Extract provided:
I was a technician, not an engineer, but I do know that a tube is a voltage amplifier and a transistor is a current amplifier. The Martin Logans have powered woofers so tubes can handle the relatively easy load of the mid/treble panel. The Magnepans don’t have them so need a lot more current for the low frequencies.
Only certain ML models have powered woofers - my Aerius doesn’t for example. But I agree kijanski has it right. The amp will need to double the power when the load is halved in order to maintain a constant voltage. In contrast, the tube amps almost always either maintain the power or in some cases even increase the power when the load is reduced. What prompted me to read up on this was my current set up where I have my McIntosh MC2200 - 200 wpc @ 8,4,2 ohms, driving my Aerius MLs and I have a Vincent - 150 wpc @ 8 and 300 wpc @ 4 ohms, driving my Def. Tech. BP10s. The "science" seems to suggest that I have to swap amps/speakers but the MLs sound better with the MC2200. I’m sure there are other factors in play but it was worth the experiment. Mainly wondering if others have found a correlation between the amp design and the type of speakers, etc.
Regarding the McIntosh solid state amps that have identical maximum power ratings into 8, 4, and 2 ohms, paradoxically they are best considered to be voltage source amps. They are a special case among solid state amps due to their use of autoformers at their outputs. Their max power ratings reflect the assumption that an 8 ohm load will be connected to the 8 ohm tap of the autoformer, and a 4 ohm load will be connected to the 4 ohm tap, and a 2 ohm load will be connected to the 2 ohm tap. However, for a given tap the current and power delivered will increase essentially in proportion to a decrease in load impedance, with voltage being held essentially constant, as long as the current drawn and the power delivered do not exceed the maximum capability of that tap into that impedance. Although the amp’s **maximum** current and **maximum** power capability into a 4 ohm load that is connected to the 8 ohm tap will presumably be less than if that 4 ohm load were connected to the 4 ohm tap. Likewise for a 2 ohm load connected to the 4 ohm tap vs. the 2 ohm tap.

Information provided:
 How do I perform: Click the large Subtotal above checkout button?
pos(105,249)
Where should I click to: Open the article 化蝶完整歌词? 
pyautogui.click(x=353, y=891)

Exercise requirements:
[1] Answer these from the discussion of amplifiers and speakers, one line each:
(a) What kind of amplifier does the first paragraph call a tube?
(b) Which amplifier drives the Def. Tech. BP10s?
(c) What do the McIntosh solid state amps use at their outputs?
[2] List every loudspeaker brand or model named in the discussion of amplifiers and speakers.
[3] Write the next part of the discussion of amplifiers and speakers, starting after its final sentence.

Answers to the exercise:
[1]
(a) A voltage amplifier.
(b) The Vincent.
(c) Autoformers.

[2]
Martin Logan
Magnepan
Aerius
Def. Tech. BP10

[3]
All of that can be seen based on the amp’s specified damping factor, which is ">40" for most or all of the solid state McIntosh designs which utilize output autoformers. A damping factor of 40 corresponds to an effective output impedance of approximately 8/40 = 0.2 ohms for the 8 ohm tap, and 4/40 = 0.1 ohms for the 4 ohm tap, and 2/40 = 0.05 ohms for the 2 ohm tap. Those numbers are low enough to essentially result in voltage source behavior. (A theoretically ideal voltage source has an output impedance of zero). While most tube amps have damping factors that are in single digits, and not much more than that in most other cases, corresponding to effective output impedances that are measured in ohms, not fractions of ohms.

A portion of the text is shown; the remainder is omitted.